The MRT set up base at Maes Caradoc in the Nant Ffrancon pass and proceeded up onto Mynydd Perfedd, at 04:00 they heard the sound of metallic wreckage falling from the cliffs, a search of which was carried out but nothing was seen. The team then returned to the foot of the mountain to wait until day break before continuing the search. They returned at 06:30 and had located the crash site by 09:30 and the crash site was confirmed to be that of the missing aircraft from Bishops Court. The bodies of the 4 crew were brought down following some difficulty in extracting them from the twisted wreckage and the MRT returned to Llandwrog at 16:30 the same day.

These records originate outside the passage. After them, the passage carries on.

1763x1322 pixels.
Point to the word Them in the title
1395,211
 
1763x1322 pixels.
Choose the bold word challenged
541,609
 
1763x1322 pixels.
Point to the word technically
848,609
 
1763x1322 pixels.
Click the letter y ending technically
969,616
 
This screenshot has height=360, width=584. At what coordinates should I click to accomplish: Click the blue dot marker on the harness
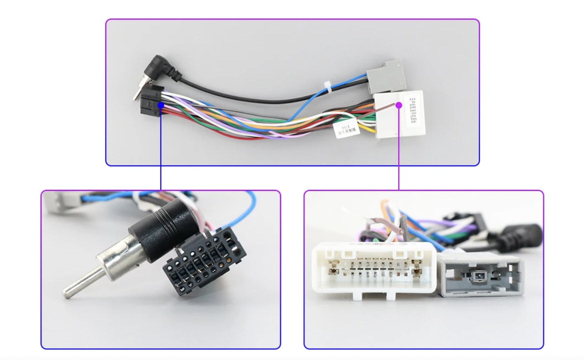161,105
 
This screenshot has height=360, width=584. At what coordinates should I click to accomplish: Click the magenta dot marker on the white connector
399,105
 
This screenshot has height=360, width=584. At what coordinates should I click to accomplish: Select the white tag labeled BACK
347,130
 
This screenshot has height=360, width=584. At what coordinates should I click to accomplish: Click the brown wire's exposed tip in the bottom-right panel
401,231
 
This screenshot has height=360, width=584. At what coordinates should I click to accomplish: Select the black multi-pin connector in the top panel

The second aircraft to come to grief on Mynydd Perfedd, LT116, was based locally at Llandwrog near Caernarfon, this aircraft was on a similar exercise to LT184 when it flew into the same area of the mountain that LT184 had struck several months earlier, this time with the loss of five crew. The crash had been heard by a farmer who lived in the bottom of the valley at 04:00 he then reported it to the local Police. The RAF MRT from Llandwrog proceeded to Maes Caradoc and climbed up onto the mountain, on this occasion they quickly located the site and had returned to base for 16:00.
The Operations Record Book for No.9 (O)AFU records that LT116 was badly broken up but there were no signs of a fire having occurred after the crash. Based on this alone it would possibly mean that LT116 is likely to be the western of the two wreckage trails. However this is unlikely, especially given how quickly the crash site was found, less than 3 hours after the MRT had been called, and that it was fairly accessible would suggest the eastern of the trails, we were able to follow it up much further than the other trail. LT184 was recorded as being in a gully on the cliff face and it took two separate searches to locate which suggests that it is the western of the two crash sites. Edward Doylerush also came to this conclusion in Legend of Llandwrog.
Below are photographs from the first (eastern) wreckage trail.
Below are photographs from the second distinct wreckage trail, to the west of the first.
The Commonwealth members of crew from LT116 were buried at Chester (Blacon) Cemetery, while all of the British casualties were buried at various cemeteries throughout the UK.